Your answer should consist of all lines in the listing that hold the word "Given".

▶ _Records shown_:
__________________________________________________

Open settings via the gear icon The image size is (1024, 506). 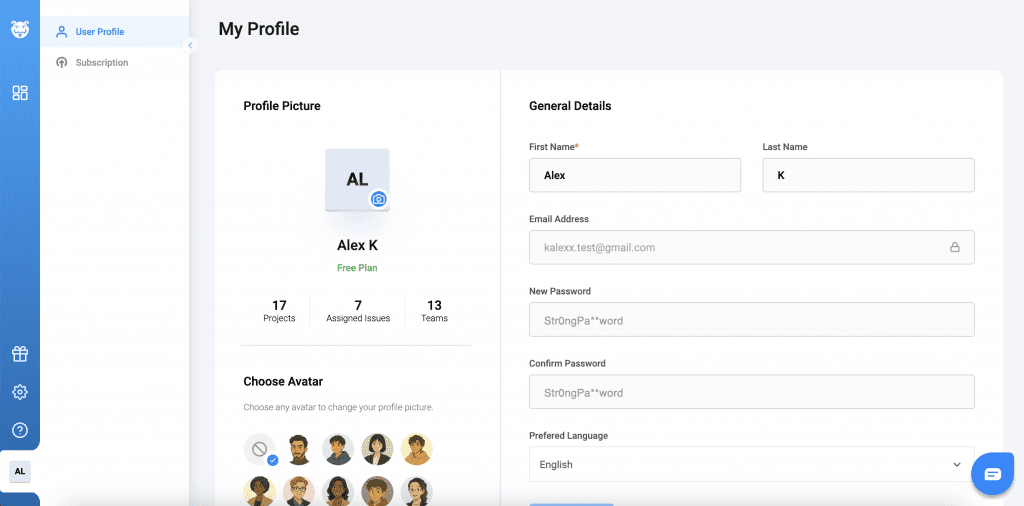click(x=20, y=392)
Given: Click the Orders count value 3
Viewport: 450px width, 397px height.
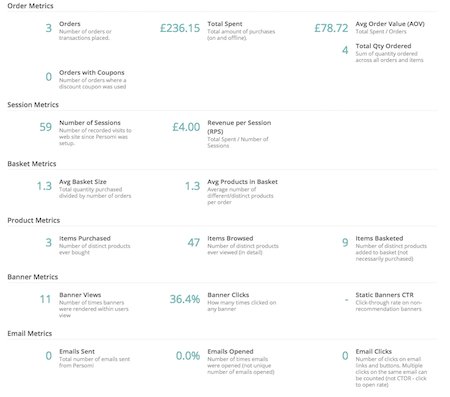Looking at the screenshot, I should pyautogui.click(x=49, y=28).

__________________________________________________

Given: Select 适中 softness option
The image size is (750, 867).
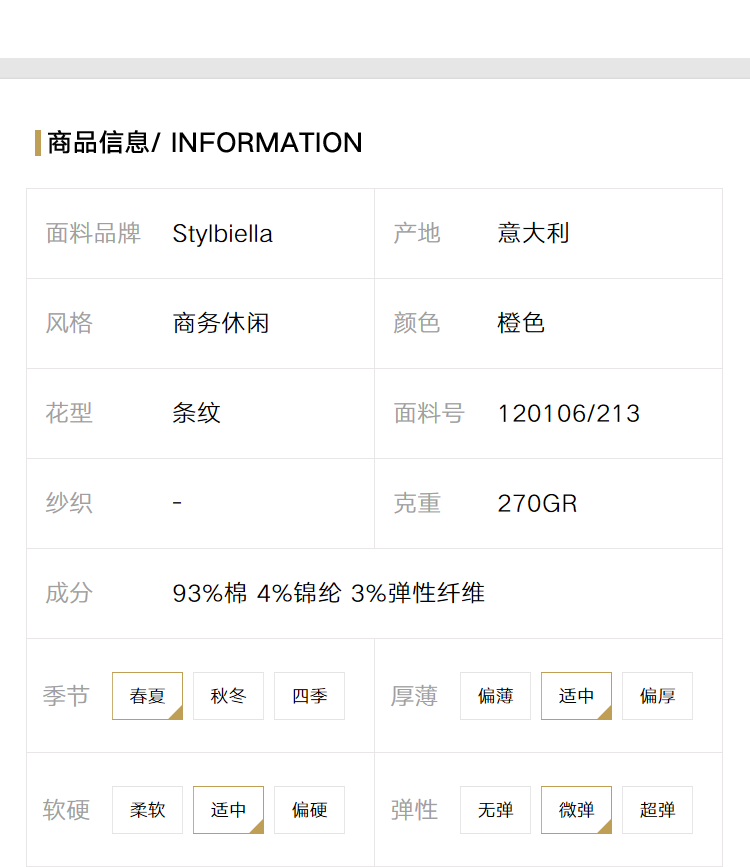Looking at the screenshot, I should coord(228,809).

__________________________________________________

▶ _Task output_:
Given: Click the Orders count value 3
Given: Select 适中 softness option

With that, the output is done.